マウス モーニング 試験



 ここはマウスの耐久試験の研究所である。
 商品としてほぼ完成されたマウスの最終調整のため、様々なテストが行われる。
 現場に見学に来ている少女に、所長が自ら説明を行っていた。
「この工程は何をテストしているんですか?」
 少女はメモを手に訊く。
「ああ、ここは落下耐久試験を行っているんだよ」
「へえ、マウスにも落下試験なんてあるんですか」
「もちろんだとも。千回以上、十メートルの高さから落として、それでも壊れないマウスを作らなきゃならないんだ」
「丈夫なんですね」
「子供達の安全のためだからな」
「よりよいおもちゃのためですよね」
 二人は次のテスト現場に行った。
「この工程は何をテストしているんですか?」
「うむ。ここは走行距離試験だよ」
「マウスなのに自動車みたいですね」
「そうだな。時速140キロメートルで、距離三万キロをへたらないで走れなきゃならないからね」
「マウスって奥が深いですね」
「だが使いこなせればこの上なく便利な乗り物だ」
「わたし、学校を出たら免許取りますよ」
「ああ、私からもお勧めするよ」
 二人は次のテスト現場に行った。
 そこは、水族館のように、ガラス張りの窓の向こうが水で満たされていた。
「この工程は……耐水試験ですか?」
「そう。
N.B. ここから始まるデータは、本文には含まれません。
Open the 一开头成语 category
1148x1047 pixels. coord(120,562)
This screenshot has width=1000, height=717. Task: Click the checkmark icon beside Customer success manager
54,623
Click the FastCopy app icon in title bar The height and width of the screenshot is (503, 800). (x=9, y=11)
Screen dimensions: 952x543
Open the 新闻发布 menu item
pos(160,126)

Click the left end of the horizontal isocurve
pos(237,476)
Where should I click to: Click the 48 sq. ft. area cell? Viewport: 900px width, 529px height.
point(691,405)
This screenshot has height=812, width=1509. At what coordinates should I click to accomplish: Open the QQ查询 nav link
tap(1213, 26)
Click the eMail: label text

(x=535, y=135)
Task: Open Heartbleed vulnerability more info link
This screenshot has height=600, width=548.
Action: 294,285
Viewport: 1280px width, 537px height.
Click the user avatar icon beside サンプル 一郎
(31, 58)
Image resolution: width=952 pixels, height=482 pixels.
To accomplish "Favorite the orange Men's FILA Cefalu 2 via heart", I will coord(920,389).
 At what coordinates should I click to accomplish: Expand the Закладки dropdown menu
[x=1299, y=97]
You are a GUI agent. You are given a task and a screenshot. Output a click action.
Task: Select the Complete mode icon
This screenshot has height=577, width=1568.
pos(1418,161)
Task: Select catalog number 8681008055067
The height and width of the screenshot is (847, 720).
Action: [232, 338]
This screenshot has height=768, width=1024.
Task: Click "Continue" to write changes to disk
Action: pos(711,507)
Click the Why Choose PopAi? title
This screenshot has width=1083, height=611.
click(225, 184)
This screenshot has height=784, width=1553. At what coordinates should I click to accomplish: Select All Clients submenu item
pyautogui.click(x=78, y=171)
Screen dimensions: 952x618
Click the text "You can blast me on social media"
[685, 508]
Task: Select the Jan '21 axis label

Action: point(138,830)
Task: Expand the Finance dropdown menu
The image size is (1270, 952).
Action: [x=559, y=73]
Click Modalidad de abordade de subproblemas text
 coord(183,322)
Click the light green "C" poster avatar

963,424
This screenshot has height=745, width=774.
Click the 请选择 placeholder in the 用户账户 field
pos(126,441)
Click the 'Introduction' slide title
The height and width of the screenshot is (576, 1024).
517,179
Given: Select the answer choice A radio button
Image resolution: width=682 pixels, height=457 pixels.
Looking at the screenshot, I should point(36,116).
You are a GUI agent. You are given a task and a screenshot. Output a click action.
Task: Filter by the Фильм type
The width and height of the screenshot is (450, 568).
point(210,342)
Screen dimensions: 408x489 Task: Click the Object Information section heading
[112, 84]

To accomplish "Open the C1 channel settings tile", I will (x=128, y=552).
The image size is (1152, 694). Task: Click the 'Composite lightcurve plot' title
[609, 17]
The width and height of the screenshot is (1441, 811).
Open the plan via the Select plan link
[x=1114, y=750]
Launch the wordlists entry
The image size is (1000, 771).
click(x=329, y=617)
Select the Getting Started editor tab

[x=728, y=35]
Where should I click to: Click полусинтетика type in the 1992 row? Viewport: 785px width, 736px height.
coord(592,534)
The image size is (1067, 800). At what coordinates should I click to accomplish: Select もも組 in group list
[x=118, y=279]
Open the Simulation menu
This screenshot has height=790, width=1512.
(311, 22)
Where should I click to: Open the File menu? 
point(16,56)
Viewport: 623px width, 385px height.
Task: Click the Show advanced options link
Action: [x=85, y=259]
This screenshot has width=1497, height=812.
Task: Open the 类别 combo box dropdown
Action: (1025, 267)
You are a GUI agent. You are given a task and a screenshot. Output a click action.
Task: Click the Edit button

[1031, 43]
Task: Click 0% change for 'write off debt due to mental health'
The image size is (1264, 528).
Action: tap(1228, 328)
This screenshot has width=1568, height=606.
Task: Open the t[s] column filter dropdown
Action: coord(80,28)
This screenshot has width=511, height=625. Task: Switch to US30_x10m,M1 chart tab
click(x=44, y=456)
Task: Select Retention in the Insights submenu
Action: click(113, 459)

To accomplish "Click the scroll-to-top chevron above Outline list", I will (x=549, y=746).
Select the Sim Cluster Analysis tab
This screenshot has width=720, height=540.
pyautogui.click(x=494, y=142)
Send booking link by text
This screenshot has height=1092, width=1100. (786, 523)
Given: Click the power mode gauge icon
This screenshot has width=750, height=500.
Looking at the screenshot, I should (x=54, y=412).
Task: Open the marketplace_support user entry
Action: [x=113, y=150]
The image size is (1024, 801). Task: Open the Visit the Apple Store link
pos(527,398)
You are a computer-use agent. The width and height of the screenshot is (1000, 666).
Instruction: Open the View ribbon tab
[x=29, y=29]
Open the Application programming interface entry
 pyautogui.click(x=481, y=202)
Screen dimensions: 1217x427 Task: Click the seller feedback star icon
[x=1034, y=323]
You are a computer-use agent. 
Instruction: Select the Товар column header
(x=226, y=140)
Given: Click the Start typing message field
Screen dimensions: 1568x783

最近ではマウスを水中で使う人も多いからね」
「お風呂とか、ですか?」
「何を言ってるの。お風呂が壊れちゃうよ。海女や漁師といった職業の方に需要があるね」
「へえ、そうなんですか」
 二人は次のテスト現場に行った。
「ここはサイキック耐久試験ですね」
「その通り。知っての通り、近年は超能力による犯罪が増えているからね。対応は必須と言える」
 窓の向こうでは、スーツ姿の男達がマウスに手をかざし気合を送っている。そのほとんどに変化はないが、稀に破裂して赤い煙を噴出すマウスがある。超能力で破壊されたのだ。
 二人は次のテスト現場に行った。
「これはマウスの知能テストですね」
「うむ。レベル6の迷路を五分以内にクリアできなければ商品としては成り立たないから」
「そうですね。使いにくくなりますもんね」
「最も進歩が著しい分野だよ、知能は」


 見学を終えて、少女は満足そうな顔をしていた。
「マウスって本当に便利ですね」
「今や生活になくてはならないものだよ」
「だから、こうして次々と新製品が作られていくんですね」
 そして二人は、マウスのモーニングセットをほおばるのだった。